Story by: Specialist Stefan Wray, 2nd Regiment PAO

Posted: March 30, 2016

Thousands gathered in Austin’s Zilker Park, March 6, 2016, for the 88th Zilker Kite Festival. The Texas State Guard supported festival organizers and local park rangers with search and rescue teams and logistics.
Thousands gathered in Austin’s Zilker Park, March 6, 2016, for the 88th Zilker Kite Festival. The Texas State Guard supported festival organizers and local park rangers with search and rescue teams and logistics.

AUSTIN, Texas – It couldn’t have been a more perfect day for flying kites, as thousands gathered in Austin’s Zilker Park on Sunday, March 6, for the 88th Zilker Kite Festival. 

For the 9th year, 28 guardsmen from the Texas State Guard's 2nd Regiment spent the day helping to reunite children and parents who had become separated in the crowd and providing logistical support to event organizers.

Weather conditions were optimal and the wind was constant throughout the day enabling hundreds of kites of all designs, colors, shapes and sizes were continuously in flight from mid morning to late afternoon.

Partnered with the Austin Park Rangers, guardsmen worked to reunite lost children with their parents.

“We had a lot of good people out in the field that knew what they were doing,” said Austin Park Ranger Brian Leuzinger. “I think we just had a really great command team that were sharing information, making sure that everyone knew who and what we were looking for.”

Working alongside park rangers, guardsmen were able to exercise their ground search and rescue skills, one the regiment’s primary missions. 

“The Kite Festival is really amazing. You get to see all the teamwork,” said Private 1st Class  Francis Ortiz, 3rd Battalion, 2nd Regiment.  “All the training I had paid off to do search and rescue, locating any missing children or missing parents.”

Some guardsmen even worked as linguists.

“Private 1st Class Dianna Salinas did an excellent job today.  In one situation, an unaccompanied child was brought back to our TOC. While she was here PFC Salinas sat down on the ground with the child. The child spoke only Spanish,” said Texas State Guards Staff Sgt Curtiz Rust. “Salinas was able to translate and get us the information we needed to reach out and locate the parents.” 

The Exchange Club of Austin originally founded the kite festival in 1929. It moved to Zilker Park in 1936 when the park opened and has been there ever since. 
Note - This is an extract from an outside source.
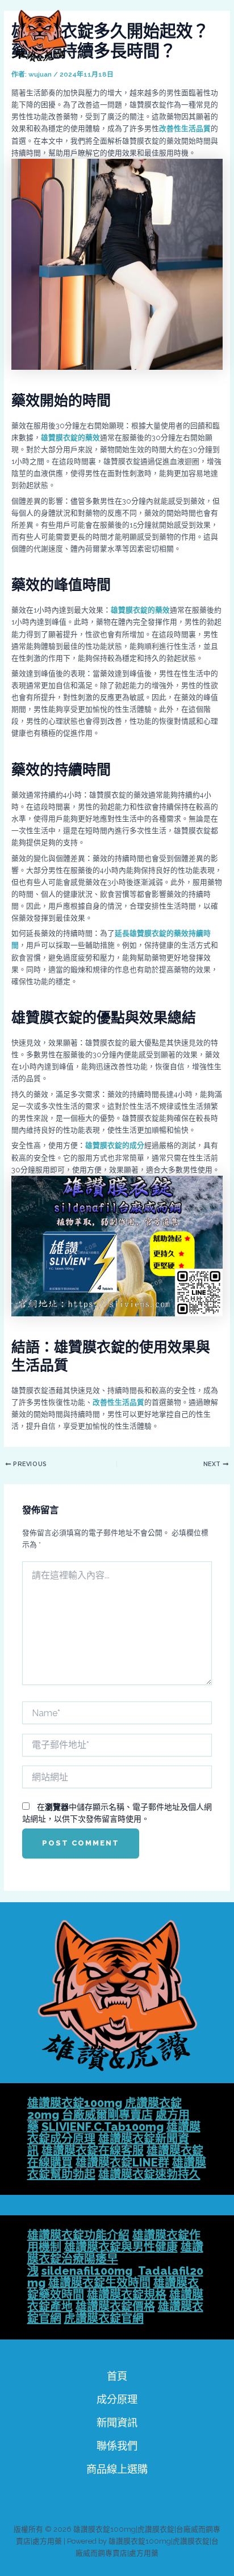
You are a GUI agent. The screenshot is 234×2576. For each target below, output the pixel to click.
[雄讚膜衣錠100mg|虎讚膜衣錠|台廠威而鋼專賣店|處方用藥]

“We so appreciate y’all and we so need y’all to be here. It means so much to us,” said Dorothy Twidwell, a member of the Exchange Club and the key festival organizer, referring to the 2nd Regiment’s role in assisting with the festival. “The crowd has grown so large that what we need from the State Guard is management of the crowd, help getting people on and off the buses, and help us patrolling the field.” 


Approximately 25,000 festival goers attended the free event this year, said Les Stobart, ABC Home and Commercial Services’ Marketing Director. The festival is actively being transferred from the Exchange Club to ABC.

 “One of the first questions that we ask every year is ‘Is the Guard going to be back?  Can we count on the Guard again?’’ said Sobard. “We couldn’t do it without y’all, so we deeply appreciate the role that the Guard plays in everything.”

The 2nd Regiment began preparations in advance of the actual festival.  A logistical team was at Zilker Park the day before to make preparations. The 2nd Regiment converged at 0500 on the morning of the festival near Zilker Park. Once on site, the Tactical Operations Center was set up adjacent to the command centers for Emergency Services and the Park Rangers.

Radios and GPS tracking devices were distributed to teams who were dispatched to positions throughout the park as well as other points in Austin where festival attendees would leave their cars and board buses to get to the park.
   
“It definitely exceeded my expectations,” said Texas State Guard Private 1st Class Miranda Leal.. “I didn’t think it was going to be this involved and with this many people.  It’s really fun. I would do it again next year.”

The regiment helped reunite 11 lost children with parents or guardians during the event.